**HOW TO COMPLETE THIS TASK:** Pull out every line below holding the word "from".

**TASK INPUT:**
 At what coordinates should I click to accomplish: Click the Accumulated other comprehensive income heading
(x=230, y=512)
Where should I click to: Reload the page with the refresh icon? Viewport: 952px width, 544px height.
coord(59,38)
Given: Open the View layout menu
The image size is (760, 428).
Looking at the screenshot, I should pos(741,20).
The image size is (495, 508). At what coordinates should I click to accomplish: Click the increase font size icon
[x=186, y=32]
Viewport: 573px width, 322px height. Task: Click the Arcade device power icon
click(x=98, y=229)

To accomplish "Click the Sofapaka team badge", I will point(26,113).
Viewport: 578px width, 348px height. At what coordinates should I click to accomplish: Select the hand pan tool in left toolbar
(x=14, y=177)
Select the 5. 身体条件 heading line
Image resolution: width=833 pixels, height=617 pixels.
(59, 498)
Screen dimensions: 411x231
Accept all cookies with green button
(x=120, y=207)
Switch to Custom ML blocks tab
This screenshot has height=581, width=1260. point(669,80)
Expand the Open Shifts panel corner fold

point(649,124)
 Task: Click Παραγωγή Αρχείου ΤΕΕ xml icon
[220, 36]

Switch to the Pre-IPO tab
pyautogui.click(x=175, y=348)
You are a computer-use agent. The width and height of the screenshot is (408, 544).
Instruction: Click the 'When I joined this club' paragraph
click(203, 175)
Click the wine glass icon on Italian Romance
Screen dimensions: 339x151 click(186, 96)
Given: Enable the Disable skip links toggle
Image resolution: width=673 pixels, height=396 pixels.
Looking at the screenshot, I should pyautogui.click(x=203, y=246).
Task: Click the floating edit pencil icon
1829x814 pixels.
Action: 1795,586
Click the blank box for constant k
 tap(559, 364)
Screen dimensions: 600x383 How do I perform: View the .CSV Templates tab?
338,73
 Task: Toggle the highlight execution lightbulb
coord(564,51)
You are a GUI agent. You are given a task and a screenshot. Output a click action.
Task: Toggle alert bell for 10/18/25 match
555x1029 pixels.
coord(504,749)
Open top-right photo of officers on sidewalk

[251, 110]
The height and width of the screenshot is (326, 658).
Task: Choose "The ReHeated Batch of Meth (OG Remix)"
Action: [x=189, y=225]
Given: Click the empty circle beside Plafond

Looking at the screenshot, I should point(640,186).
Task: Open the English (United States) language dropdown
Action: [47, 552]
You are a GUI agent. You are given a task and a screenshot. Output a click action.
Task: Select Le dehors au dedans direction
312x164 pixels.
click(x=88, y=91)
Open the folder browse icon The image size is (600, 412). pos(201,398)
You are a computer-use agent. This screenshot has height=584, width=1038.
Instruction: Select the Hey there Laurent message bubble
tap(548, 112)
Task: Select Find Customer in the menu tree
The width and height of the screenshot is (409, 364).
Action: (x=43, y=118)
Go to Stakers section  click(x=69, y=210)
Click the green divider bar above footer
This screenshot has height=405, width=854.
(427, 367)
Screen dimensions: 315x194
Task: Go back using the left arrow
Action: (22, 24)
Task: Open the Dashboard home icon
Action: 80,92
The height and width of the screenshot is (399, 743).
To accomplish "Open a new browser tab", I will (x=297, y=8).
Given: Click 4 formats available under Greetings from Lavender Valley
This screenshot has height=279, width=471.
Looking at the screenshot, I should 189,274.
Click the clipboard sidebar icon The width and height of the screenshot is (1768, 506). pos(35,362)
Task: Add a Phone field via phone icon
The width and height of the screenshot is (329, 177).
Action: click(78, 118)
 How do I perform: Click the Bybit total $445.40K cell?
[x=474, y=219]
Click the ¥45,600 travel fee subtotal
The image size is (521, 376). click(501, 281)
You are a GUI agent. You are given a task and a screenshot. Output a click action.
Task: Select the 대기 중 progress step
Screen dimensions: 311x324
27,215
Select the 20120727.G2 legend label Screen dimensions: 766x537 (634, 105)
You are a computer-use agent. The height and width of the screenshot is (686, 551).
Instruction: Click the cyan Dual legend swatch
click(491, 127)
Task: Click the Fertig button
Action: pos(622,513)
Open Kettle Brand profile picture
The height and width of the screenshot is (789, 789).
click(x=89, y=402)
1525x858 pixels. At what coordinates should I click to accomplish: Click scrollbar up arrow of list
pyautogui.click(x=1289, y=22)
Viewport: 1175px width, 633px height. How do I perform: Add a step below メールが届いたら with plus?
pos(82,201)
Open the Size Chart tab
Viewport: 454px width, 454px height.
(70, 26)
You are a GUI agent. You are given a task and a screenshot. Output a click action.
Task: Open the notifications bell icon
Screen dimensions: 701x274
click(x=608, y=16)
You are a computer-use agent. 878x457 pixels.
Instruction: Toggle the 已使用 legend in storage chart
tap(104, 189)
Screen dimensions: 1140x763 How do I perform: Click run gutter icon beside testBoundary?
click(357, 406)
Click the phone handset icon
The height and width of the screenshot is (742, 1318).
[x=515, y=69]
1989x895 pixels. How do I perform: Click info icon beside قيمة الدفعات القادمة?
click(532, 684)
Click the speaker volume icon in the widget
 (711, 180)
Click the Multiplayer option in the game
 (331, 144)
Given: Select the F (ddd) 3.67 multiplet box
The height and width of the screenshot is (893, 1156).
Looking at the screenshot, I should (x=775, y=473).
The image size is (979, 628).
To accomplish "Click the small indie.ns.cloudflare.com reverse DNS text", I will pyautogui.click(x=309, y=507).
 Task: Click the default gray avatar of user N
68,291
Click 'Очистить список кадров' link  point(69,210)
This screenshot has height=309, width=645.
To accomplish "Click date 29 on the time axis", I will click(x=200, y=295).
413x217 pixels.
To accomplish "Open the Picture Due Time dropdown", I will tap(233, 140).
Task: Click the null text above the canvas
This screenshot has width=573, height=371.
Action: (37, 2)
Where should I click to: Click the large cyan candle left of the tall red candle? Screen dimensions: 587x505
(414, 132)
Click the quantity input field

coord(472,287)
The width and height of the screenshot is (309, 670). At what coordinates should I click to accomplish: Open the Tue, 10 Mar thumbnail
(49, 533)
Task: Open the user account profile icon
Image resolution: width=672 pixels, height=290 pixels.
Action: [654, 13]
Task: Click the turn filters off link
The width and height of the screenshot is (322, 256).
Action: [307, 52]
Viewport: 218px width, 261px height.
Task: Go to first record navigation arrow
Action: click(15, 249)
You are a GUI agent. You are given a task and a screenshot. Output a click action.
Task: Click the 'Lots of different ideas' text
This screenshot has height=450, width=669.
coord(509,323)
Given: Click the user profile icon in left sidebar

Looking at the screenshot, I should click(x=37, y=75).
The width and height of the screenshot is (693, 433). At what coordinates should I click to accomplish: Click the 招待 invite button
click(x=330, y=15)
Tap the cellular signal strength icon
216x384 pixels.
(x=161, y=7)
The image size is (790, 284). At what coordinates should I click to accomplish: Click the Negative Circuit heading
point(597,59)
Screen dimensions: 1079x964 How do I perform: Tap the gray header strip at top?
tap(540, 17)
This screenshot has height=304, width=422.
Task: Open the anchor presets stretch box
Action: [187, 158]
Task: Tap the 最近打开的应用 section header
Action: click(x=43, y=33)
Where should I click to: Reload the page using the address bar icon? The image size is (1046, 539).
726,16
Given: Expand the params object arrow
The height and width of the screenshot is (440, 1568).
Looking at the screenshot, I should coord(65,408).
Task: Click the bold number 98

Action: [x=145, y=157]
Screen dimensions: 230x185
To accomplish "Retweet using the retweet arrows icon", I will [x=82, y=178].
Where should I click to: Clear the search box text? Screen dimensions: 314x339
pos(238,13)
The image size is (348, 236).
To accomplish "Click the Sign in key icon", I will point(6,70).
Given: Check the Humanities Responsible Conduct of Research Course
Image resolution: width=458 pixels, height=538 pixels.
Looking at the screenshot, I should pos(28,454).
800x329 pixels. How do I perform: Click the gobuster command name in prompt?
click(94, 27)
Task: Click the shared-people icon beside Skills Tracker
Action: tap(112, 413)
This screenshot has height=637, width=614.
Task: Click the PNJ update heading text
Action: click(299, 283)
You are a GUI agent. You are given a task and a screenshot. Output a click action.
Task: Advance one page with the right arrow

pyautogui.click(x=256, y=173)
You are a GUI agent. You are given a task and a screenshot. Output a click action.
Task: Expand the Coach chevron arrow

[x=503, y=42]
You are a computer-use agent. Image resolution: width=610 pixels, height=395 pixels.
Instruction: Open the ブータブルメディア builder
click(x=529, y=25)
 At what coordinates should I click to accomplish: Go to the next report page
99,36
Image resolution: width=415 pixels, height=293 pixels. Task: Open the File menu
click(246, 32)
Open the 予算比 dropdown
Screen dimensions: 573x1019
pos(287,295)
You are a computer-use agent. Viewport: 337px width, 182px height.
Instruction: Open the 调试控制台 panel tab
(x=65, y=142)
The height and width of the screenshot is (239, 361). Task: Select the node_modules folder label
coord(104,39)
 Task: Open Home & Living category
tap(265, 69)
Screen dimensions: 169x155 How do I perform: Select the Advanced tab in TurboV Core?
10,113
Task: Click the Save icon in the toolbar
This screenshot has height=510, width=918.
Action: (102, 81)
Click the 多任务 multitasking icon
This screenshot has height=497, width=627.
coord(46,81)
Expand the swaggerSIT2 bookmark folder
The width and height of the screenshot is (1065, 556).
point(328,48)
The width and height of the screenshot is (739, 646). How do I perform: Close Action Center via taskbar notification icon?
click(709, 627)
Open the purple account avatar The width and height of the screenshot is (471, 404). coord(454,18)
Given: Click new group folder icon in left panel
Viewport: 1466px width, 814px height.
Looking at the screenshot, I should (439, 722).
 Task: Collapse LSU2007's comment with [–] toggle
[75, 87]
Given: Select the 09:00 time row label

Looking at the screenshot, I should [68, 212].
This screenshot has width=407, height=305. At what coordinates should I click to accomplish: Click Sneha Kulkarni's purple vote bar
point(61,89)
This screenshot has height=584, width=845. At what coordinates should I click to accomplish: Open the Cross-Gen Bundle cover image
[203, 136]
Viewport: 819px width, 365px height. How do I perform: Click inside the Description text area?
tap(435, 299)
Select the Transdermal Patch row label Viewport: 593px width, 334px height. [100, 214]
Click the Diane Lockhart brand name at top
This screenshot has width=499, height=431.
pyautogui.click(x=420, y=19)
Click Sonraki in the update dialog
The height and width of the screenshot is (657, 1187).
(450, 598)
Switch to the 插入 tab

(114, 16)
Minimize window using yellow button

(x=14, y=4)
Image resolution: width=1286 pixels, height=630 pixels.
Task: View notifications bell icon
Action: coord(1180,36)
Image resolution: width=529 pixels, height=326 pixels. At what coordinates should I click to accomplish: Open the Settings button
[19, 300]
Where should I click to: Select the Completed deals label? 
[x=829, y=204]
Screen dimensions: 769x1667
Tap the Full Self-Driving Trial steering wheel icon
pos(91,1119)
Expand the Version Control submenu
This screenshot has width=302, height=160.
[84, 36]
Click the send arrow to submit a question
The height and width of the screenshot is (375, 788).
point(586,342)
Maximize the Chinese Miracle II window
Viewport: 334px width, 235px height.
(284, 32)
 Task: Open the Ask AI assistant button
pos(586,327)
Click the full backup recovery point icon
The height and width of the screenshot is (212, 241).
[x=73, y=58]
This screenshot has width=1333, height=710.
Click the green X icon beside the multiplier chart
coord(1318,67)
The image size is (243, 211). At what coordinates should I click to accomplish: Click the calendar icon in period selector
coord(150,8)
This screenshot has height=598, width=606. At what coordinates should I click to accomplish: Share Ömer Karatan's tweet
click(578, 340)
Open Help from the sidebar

**SOLUTION FOR THIS PROBLEM:**
Given: Click 4 formats available under Greetings from Lavender Valley
Open Help from the sidebar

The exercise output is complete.